# 2007 Sentra..stutter?



## dbot (May 9, 2008)

I guess you could call it a stutter....
I have a 2007 Sentra 2.0S, and what happens is.
If I stop at a stop sign or red light, or sometimes when I go around a corner. When I step on the gas again it will rev up to about 4k rpm and hold, and not really go anywhere, meaning the car wont accelerate. If I mash the gas it will finally like "grab" and take off. The best way to describe it is like if a clutch was slipping. It does have the CVT transmission, so maybe the belts are slipping or something??

I also hear a whining sound at freeway speeds that seems to follow the transmission. If I am going freeway speed you hear the whine. Step on the gas it revs, and the pitch of the whine also goes up. 

I tried searching around, but haven't really found much. Hoping someone has an idea. 

Thanks in advance.


----------



## Faja (Aug 31, 2009)

You have extended warranty on the transmission - take it in to the dealer and have them check it out, you'll probably end up getting a new tranny.


----------



## dbot (May 9, 2008)

Faja said:


> You have extended warranty on the transmission - take it in to the dealer and have them check it out, you'll probably end up getting a new tranny.


Thanks for your reply
I thought the warranty was only a 60k mile warranty? Is the extended on all the Sentras? What mileage does it expire? Does it carry over to the second owner (me).


----------



## Faja (Aug 31, 2009)

It is now 10yr/120k miles. As for 2nd owner, I don't think that should matter, call your dealer and find out.


----------



## dbot (May 9, 2008)

Awesome! 
Thanks for your help Faja.


----------



## Faja (Aug 31, 2009)

dbot said:


> Awesome!
> Thanks for your help Faja.


No problem. Let us know what they say...


----------

*-*-*

**Exercise task 1:**
Answer these from the Sentra thread:
(a) Which model and trim of car does dbot own?
(b) At about what rpm does the engine rev and hold when dbot steps on the gas again?
(c) What warranty term does Faja say now applies to the transmission?
**Exercise task 2:** In the Sentra thread, name every situation that dbot says comes before the engine revs without the car accelerating.
**Exercise task 3:** Retype the part of the Sentra thread between "I guess you" and "Thanks in advance.", inclusive.
The data has no connection to the Sentra forum thread.

**Extracted material:**

*-*-*

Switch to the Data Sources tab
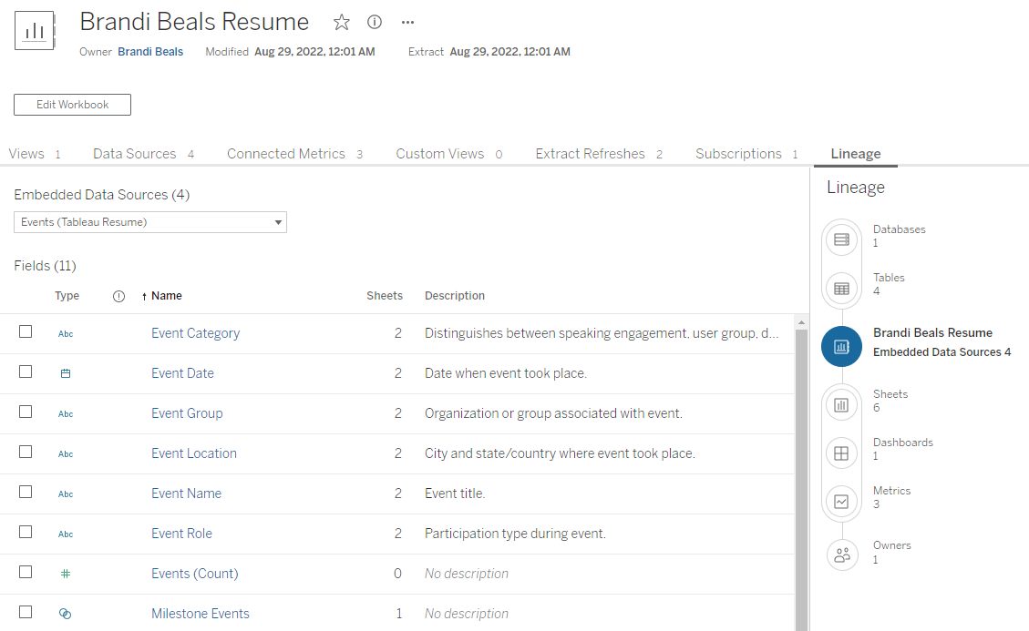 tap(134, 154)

*-*-*

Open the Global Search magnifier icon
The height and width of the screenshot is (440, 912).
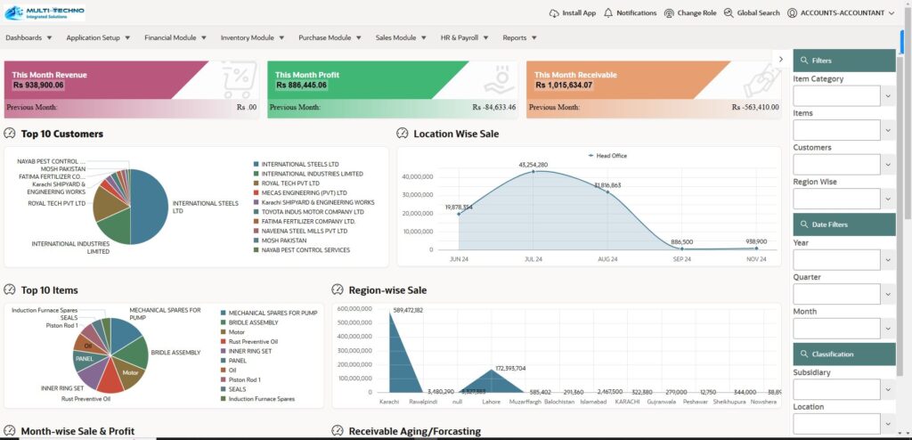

*-*-*

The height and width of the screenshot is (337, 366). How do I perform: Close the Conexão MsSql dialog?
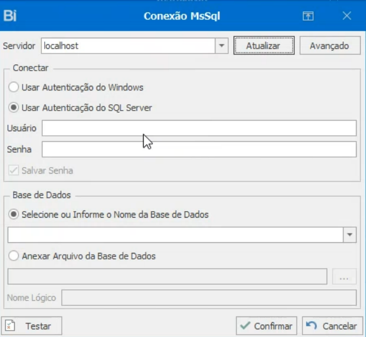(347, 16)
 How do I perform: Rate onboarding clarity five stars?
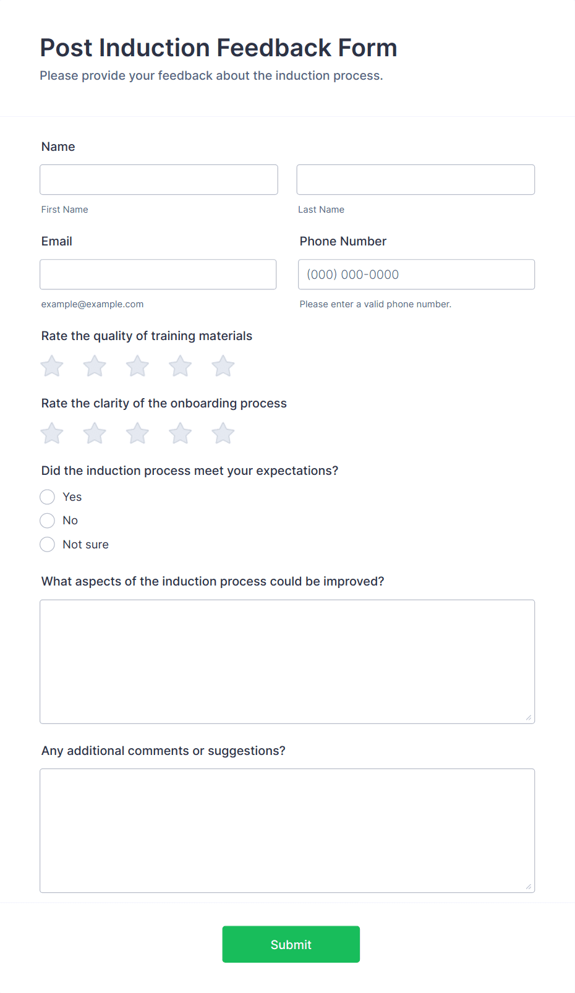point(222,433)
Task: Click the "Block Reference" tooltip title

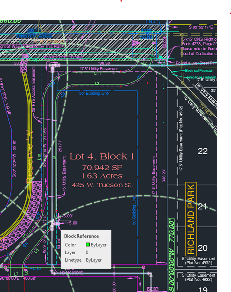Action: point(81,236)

*-*-*

**Worked answer 1:**
(a) A 2007 Sentra 2.0S
(b) About 4k rpm
(c) 10yr/120k miles

**Worked answer 2:**
- Stopping at a stop sign
- Stopping at a red light
- Going around a corner (sometimes)

**Worked answer 3:**
I guess you could call it a stutter....
I have a 2007 Sentra 2.0S, and what happens is.
If I stop at a stop sign or red light, or sometimes when I go around a corner. When I step on the gas again it will rev up to about 4k rpm and hold, and not really go anywhere, meaning the car wont accelerate. If I mash the gas it will finally like "grab" and take off. The best way to describe it is like if a clutch was slipping. It does have the CVT transmission, so maybe the belts are slipping or something??

I also hear a whining sound at freeway speeds that seems to follow the transmission. If I am going freeway speed you hear the whine. Step on the gas it revs, and the pitch of the whine also goes up. 

I tried searching around, but haven't really found much. Hoping someone has an idea. 

Thanks in advance.